Sweet became interested in working dogs after reading the book No Ordinary Dog by Will Chesney. Learning more about these service animals gave him a new respect for them, says Sweet, whose article “Working Dogs: Getting the Job Done,” on the pharmacist’s role in the care of working dogs, is published in The Voice of Veterinary Pharmacy, a publication of the American College of Veterinary Pharmacists (ACVP).
Sweet praises the ACVP for its service to veterinary pharmacy. He wrote the article to increase pharmacists’ awareness of their potential role in promoting the health of service animals. Along the way, he learned just how sensitive these animals truly are.

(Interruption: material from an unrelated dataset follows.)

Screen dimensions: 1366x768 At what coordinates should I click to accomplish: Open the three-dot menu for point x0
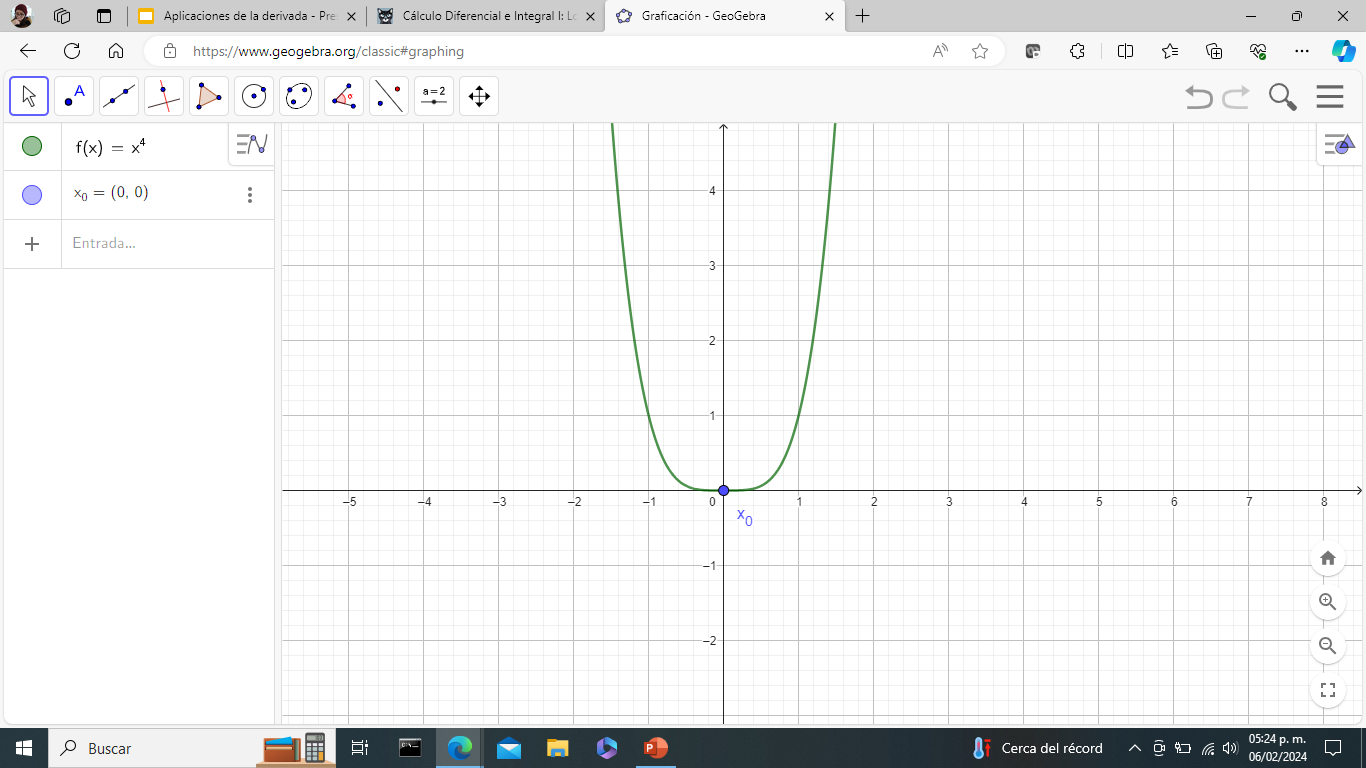click(x=250, y=195)

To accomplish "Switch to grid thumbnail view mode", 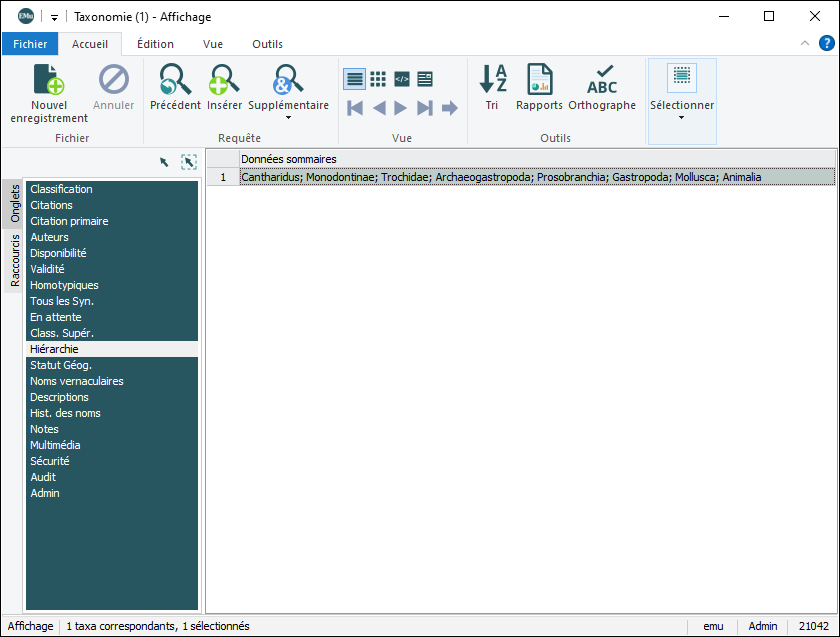I will 378,79.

The student was intrigued to discover a great variety of capabilities among the diverse population of dogs. Not only can some dogs detect the presence of cancer. Sweet also learned from a study recently published in the UK that dogs trained to detect COVID-19 did so with a 94% accuracy – making them nearly as reliable as PCR testing.
“Due to the nature of their service, excellent hearing, vision, and olfaction is crucial in working dogs. Pharmacists can prevent and monitor potential drug-induced side effects that could interfere with the function of these important senses. Unfortunately, because dogs are not able to communicate side effects that they may be experiencing, by the time the animals are examined damage can already be done. Due to the cost and time associated with training working dogs, paying close attention to medication regimens is crucial.”
Learning about the field
How does a student learn about the field of pharmacy for pets?
As a student in the College of Pharmacy, Sweet studied Veterinary Compounding with Liz Frederickson, Pharm.D. (’14), an assistant professor in both the Department of Pharmacy Practice and Department of Pharmaceutical Sciences. Sweet has also taken courses through the Professional Compounding Centers of America Inc.
Talking with the University’s own veterinarian, Stan Dannemiller, D.V.M.D., director of the Comparative Medicine Unit at NEOMED (where research is undertaken) has been eye-opening, too,
“Even for our pharmacists practicing in the retail setting there will be times when we get veterinary prescriptions,” says Sweet. “We need to be aware of what to do and where to go with questions.”
Earlier this year, Sweet was one of two students nationally to be awarded the 2021 Pharmacy Compounding Foundation and Pharmacists Mutual Insurance Company Compounding Scholarship.